• **Work required**
Please find the lines in the entries below that contain the word "screenshot", and copy each one.

** Opening Data block **

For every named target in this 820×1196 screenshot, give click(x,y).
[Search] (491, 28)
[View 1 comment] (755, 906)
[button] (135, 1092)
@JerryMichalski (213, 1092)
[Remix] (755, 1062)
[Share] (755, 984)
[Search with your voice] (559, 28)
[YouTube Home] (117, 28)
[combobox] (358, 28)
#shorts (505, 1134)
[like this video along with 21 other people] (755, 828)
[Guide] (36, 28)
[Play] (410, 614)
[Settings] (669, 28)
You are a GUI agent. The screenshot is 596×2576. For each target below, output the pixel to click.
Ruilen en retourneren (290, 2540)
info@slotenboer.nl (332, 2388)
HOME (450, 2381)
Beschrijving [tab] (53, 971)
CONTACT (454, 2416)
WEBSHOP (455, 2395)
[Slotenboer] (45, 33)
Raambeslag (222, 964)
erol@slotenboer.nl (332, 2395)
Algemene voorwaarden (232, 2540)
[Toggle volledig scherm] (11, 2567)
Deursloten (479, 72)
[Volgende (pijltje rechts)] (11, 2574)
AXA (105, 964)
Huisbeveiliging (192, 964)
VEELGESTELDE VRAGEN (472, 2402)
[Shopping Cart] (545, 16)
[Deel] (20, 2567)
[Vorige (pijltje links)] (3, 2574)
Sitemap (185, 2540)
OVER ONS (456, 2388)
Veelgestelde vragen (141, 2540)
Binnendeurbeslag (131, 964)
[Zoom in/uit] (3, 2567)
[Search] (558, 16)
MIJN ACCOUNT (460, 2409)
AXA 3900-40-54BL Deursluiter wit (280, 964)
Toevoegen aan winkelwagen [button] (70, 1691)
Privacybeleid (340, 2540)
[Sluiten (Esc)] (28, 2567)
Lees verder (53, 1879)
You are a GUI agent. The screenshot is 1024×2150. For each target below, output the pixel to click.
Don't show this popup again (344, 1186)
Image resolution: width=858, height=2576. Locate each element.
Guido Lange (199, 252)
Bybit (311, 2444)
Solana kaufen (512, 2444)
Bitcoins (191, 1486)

** Closing Data block **

• **Solution to this problem**
For every named target in this 820×1196 screenshot, give click(x,y).
You are a GUI agent. The screenshot is 596×2576. For each target below, output the pixel to click.
You are a GUI agent. The screenshot is 1024×2150. For each target below, output the pixel to click.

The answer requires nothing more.